How we could optimize JPEG Encoder?
Below we discuss several ways to control standard JPEG encoding. We will consider JPEG Baseline part of the Standard and Progressive option. These are parameters and algorithms which strongly influence on JPEG file size and image quality:
JPEG quality factor
That factor, which is called "q", was introduced in JPEG Standard to implement scaling for quantization tables. Actually we have a formula which is converting each value of quantization table according to that scaling coefficient. Within that approach q = 100 means no quantization and in that case we get the best image quality (the lowest level of distortion) for JPEG compression algorithm, though this is not a lossless compression, we still have very small distortion due to roundings in Color and DCT transforms. For smaller values of q we get better compression ratio with some quality degradation, and this is user's responsibility to choose appropriate value of q for the current task.
Usually, the same q is applied both to luma and chroma, though it's not forbidden to utilize different values for each color component.
It is possible to control the chroma quality by setting the second quality value, as in Mozilla JPEG project: it could be "-quality 90,80" and it will apply quality 90 to the luma (Y) component and 80 to the chroma components (both Cb and Cr).
The formula to convert quantization tables according to JPEG quality factor q is not included in JPEG Standard. We can choose our own way of quantization table transform which could be more appropriate in comparison with the Standard. This could be the way to improve image quality and compression ratio if we know how to take into account image content to create such a quantization table and such a transform.
We believe that the name "JPEG quality factor" is somewhat misleading because this is actually not a quality factor, but this is a scaling coefficient to scale initial quantization table to get resulted table to be applied to DCT coefficients of each 8×8 block.
According to the results of numerous experiments, Human Visual System (HVS) has different responsivity to luma and chroma. People see luma signal with much better resolution in comparison with chroma.
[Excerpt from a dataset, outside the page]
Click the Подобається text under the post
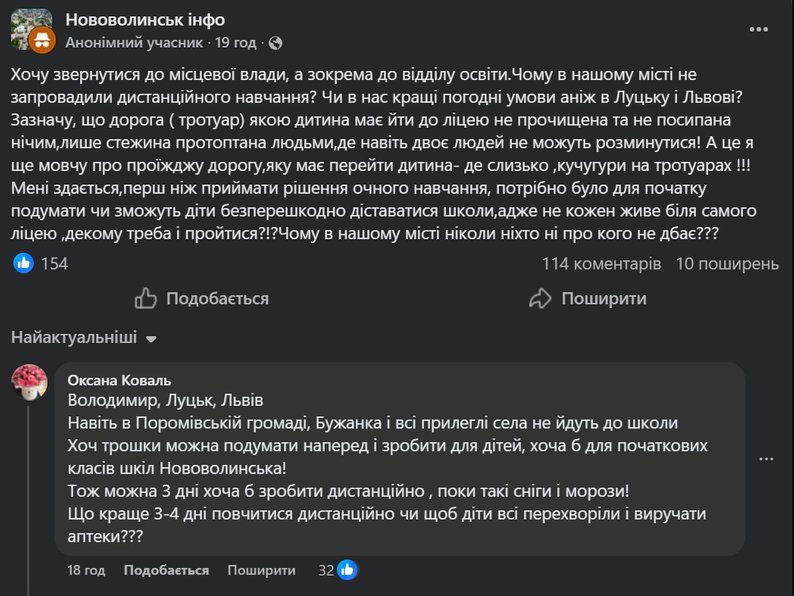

This is the ground why we can remove some detail from chroma and still see the picture with almost the same quality. We can do that by averaging values of Cb and Cr components horizontaly, vertically or both.
The most frequently utilized subsampling modes are 4:4:4 (no subsampling), 4:2:2 (horizontal subsampling) and 4:2:0 (horizontal and vertical subsampling, so that from one block 16×16 we get four 8×8 blocks for Y component, one 8×8 block for Cb and for Cr right after subsampling).
This is essentially lossy operation and we will have to restore lost data at the decoding stage. That's why we can restore chroma data approximately if we applied subsampling during encoding.
There are some more subsampling modes apart from widly utilized 4:4:4, 4:2:2 and 4:2:0. Nevertheless, they are quite rare.
JPEG quantization tables for luma and chroma
According to the Standard, user has to define quantization tables 8×8 to apply them to the results of Discrete Cosine Transform. Basically, at JPEG encoding, we divide each value of 8×8 DCT block to corresponding value of quantization table and then we round the result. This is the way to get lots of zeros in each DCT block, which is very good for further compression with RLE and Huffman algorithms.
Though quantization tables are not defined in the Standard, there are two tables which are widely utilized. These are quantization tables for luma and chroma. They are different, but in general case they are scaled with the same coefficient which is actually JPEG quality factor.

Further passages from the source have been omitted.